Work to be completed:
The answer must consist of every line in the records that contains the word "agent".

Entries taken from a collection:
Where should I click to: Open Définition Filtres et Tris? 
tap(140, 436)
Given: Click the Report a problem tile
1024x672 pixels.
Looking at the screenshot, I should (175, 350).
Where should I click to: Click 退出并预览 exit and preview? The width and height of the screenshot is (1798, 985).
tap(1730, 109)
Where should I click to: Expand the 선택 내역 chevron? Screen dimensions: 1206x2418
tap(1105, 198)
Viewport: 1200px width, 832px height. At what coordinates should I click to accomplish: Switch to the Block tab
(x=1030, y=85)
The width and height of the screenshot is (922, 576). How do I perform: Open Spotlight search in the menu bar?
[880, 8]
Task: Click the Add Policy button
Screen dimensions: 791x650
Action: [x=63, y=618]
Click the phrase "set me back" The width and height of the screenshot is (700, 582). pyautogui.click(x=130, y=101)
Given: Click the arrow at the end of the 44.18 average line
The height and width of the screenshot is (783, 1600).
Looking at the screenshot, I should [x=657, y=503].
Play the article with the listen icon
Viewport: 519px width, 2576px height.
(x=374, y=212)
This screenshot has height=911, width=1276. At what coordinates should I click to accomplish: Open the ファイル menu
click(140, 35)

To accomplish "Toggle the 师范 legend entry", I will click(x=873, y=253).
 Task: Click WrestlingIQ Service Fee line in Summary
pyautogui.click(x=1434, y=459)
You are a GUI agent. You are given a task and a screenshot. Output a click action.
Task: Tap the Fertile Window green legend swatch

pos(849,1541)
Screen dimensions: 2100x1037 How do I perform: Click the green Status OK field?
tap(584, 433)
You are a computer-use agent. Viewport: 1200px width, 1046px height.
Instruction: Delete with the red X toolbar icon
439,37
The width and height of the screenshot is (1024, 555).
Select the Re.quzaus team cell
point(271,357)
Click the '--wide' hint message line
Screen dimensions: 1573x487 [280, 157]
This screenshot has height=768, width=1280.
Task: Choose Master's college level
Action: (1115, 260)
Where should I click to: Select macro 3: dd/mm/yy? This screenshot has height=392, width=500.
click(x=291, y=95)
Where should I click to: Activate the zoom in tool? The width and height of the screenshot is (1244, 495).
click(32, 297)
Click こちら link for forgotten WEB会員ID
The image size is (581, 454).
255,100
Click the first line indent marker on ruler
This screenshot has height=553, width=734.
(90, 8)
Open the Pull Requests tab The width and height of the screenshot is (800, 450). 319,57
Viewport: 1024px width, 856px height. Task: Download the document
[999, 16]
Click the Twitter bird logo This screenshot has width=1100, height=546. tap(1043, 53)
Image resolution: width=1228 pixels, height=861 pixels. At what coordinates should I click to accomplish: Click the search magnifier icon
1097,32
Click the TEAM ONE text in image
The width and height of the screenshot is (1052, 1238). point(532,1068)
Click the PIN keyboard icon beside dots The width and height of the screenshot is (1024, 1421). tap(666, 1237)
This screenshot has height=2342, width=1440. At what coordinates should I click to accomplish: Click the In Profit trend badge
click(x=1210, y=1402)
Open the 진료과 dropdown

Solution for this task:
You are a GUI agent. You are given a task and a screenshot. Output a click action.
You are a computer-use agent. Viewport: 1200px width, 1046px height.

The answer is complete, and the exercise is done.